Il costo stimato dell’operazione venne quantificato in 45 milioni di euro, direttamente caricati sulla bolletta tra gli oneri generali del sistema elettrico. L’emendamento in questione demandava poi al Mise il compito di provvedere entro un anno dall’entrata in vigore della legge di Stabilità agli adempimenti amministrativi relativi alle autorizzazioni e alle licenze necessarie ai lavori.

Nelle more la Sogin, titolare della licenza del reattore, avrebbe corrisposto al Centro di ricerca della Commissione europea il costo sostenuto per la custodia passiva dei materiali: un rimborso da 5 milioni di euro. Anche questo a carico della componente A2 della bolletta elettrica. Ossia la componente tariffaria con cui ciascun contribuente italiano già paga, mensilmente, per lo smantellamento dell’eredità nucleare italiana. E per mantenere in sicurezza un cimitero di rifiuti radioattivi diffuso praticamente lungo tutta le penisola in attesa di portarli tutti in un sito centralizzato. Di cui si favoleggia senza costrutto da anni: gli ultimi 20 sono serviti a mettere a punto una mappa delle aree idonee che dal 2015 è però chiusa a chiave al ministero dello Sviluppo economico.

L’Europa, peraltro, minaccia di spennarci su questa storia: a maggio di quest’anno la Commissione ha deferito l’Italia per la mancata trasmissione del programma nazionale di gestione del combustibile esaurito e dei rifiuti radioattivi che abbiamo in parte mandato provvisoriamente all’estero. O che sono ancora conservati nei nostri impianti dove, mancando il deposito unico, è stato necessario costruire per ragioni di sicurezza alcuni depositi temporanei.

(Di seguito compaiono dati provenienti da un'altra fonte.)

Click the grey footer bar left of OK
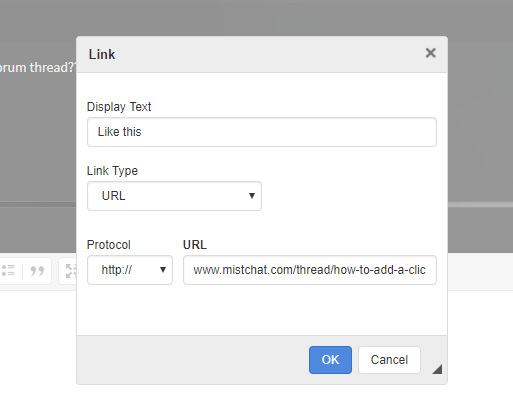This screenshot has height=408, width=513. pos(193,360)
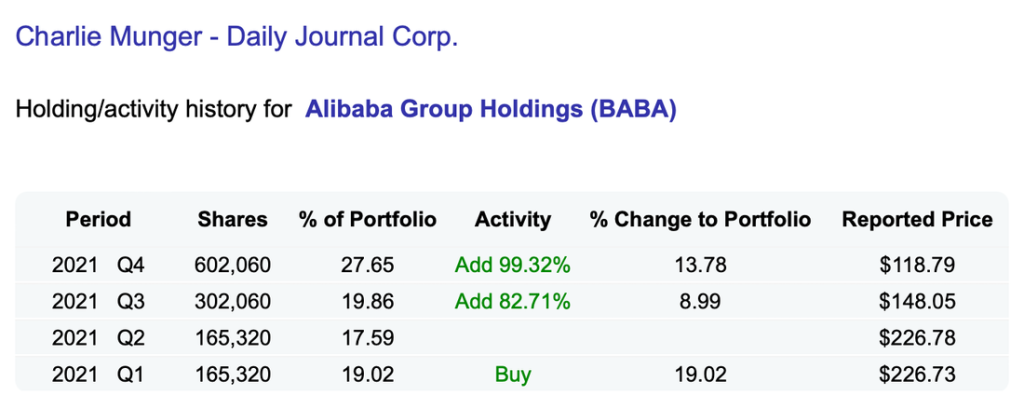Screen dimensions: 1024x409
Task: Open the Alibaba Group Holdings (BABA) link
Action: (x=491, y=108)
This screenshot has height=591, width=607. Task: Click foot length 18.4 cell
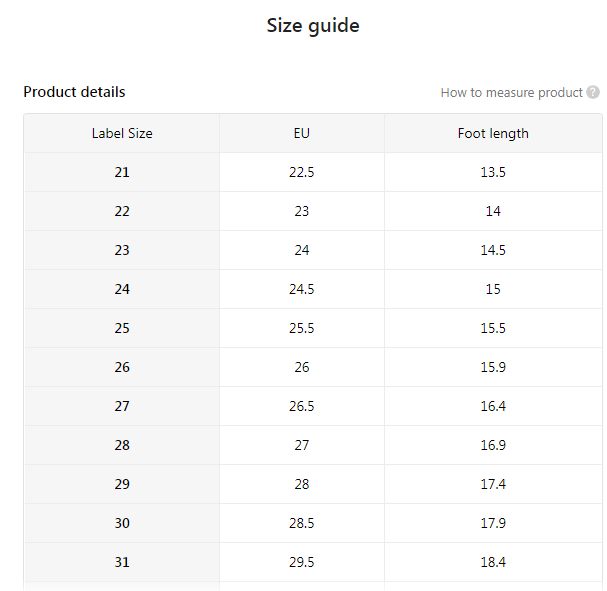click(493, 562)
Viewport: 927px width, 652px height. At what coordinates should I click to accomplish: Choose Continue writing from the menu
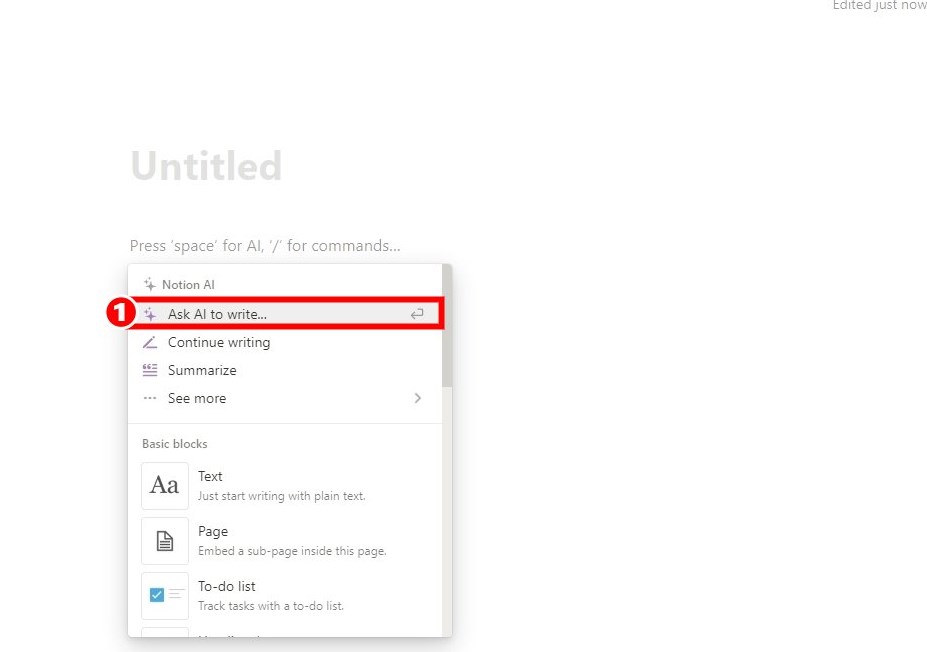click(x=219, y=342)
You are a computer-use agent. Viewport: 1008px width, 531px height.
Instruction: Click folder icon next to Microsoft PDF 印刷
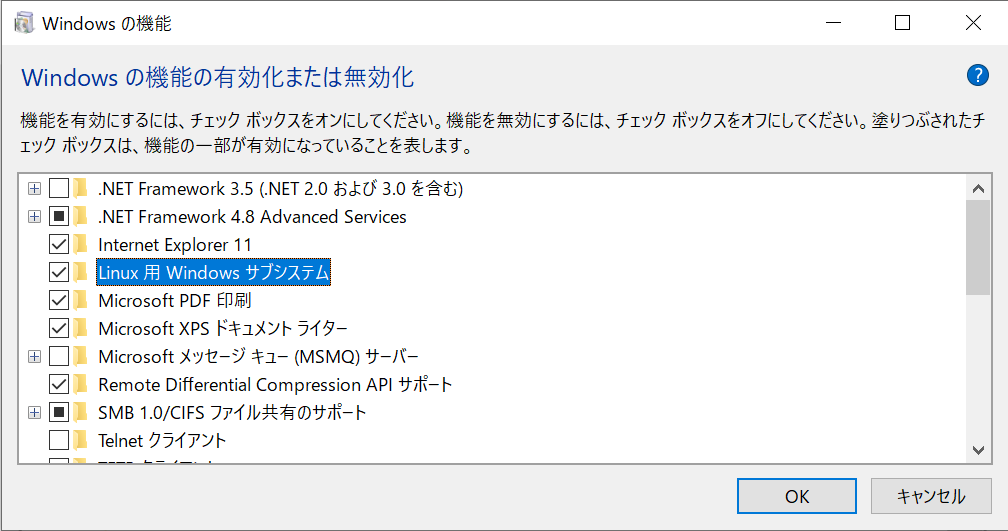pyautogui.click(x=80, y=300)
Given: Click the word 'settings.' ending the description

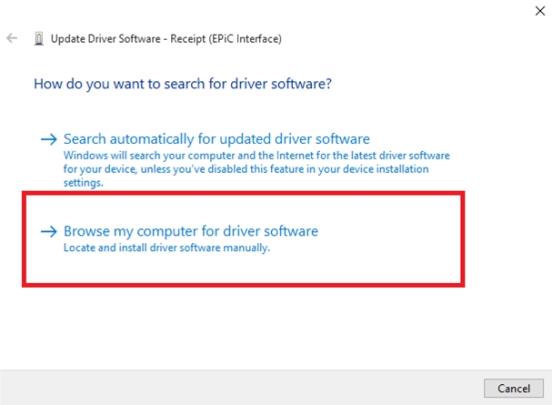Looking at the screenshot, I should click(83, 183).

Ma cosa abbiamo comprato da Bruxelles?

A quanto è dato sapere, a Varese sono stoccati – in varie postazioni – circa 680 kg di combustibile irraggiato non ritrattabile, in forma di pellet, spezzoni di barrette, elementi di combustibile sperimentali, liquidi prodotti in 60 anni dal Centro di ricerca europeo. Nel frattempo, sempre a Varese, sono in corso di costruzione diversi impianti di gestione dei rifiuti al fine di trattare, caratterizzare, condizionare, confezionare e immobilizzare correttamente i rifiuti esistenti e i rifiuti derivanti dalle operazioni di smantellamento.

Ogni anno il programma di dismissione dei quattro centri di ricerca europea costa una tombola all’Unione europea: gli Stati membri attraverso il bilancio comune finanziano la gestione dei reattori comunitari di Karlsruhe (Germania), Petten (Paesi Bassi), Geel (Belgio) e appunto Varese. Che però adesso è tutto nostro. Inaugurato il 13 aprile del 1959 dal presidente della Repubblica, Giovanni Gronchi, e benedetto durante la cerimonia dal cardinale Giovanni Battista Montini, poi eletto al soglio pontificio col nome di Paolo VI, è ormai penale da anni.

Nel 2009 il governo italiano e la Comunità europea dell’energia atomica si accordarono per definire il passaggio di proprietà dell’impianto. Ma da allora nessun inquilino che si era succeduto a Palazzo Chigi, prima di Gentiloni, lo aveva mai formalizzato perché nel nostro Paese lo smantellamento dei siti nucleari è al palo: come detto non si sa dove portarli, ma è certo che la oro gestione costa cara. E il conto da pagare continua a salire.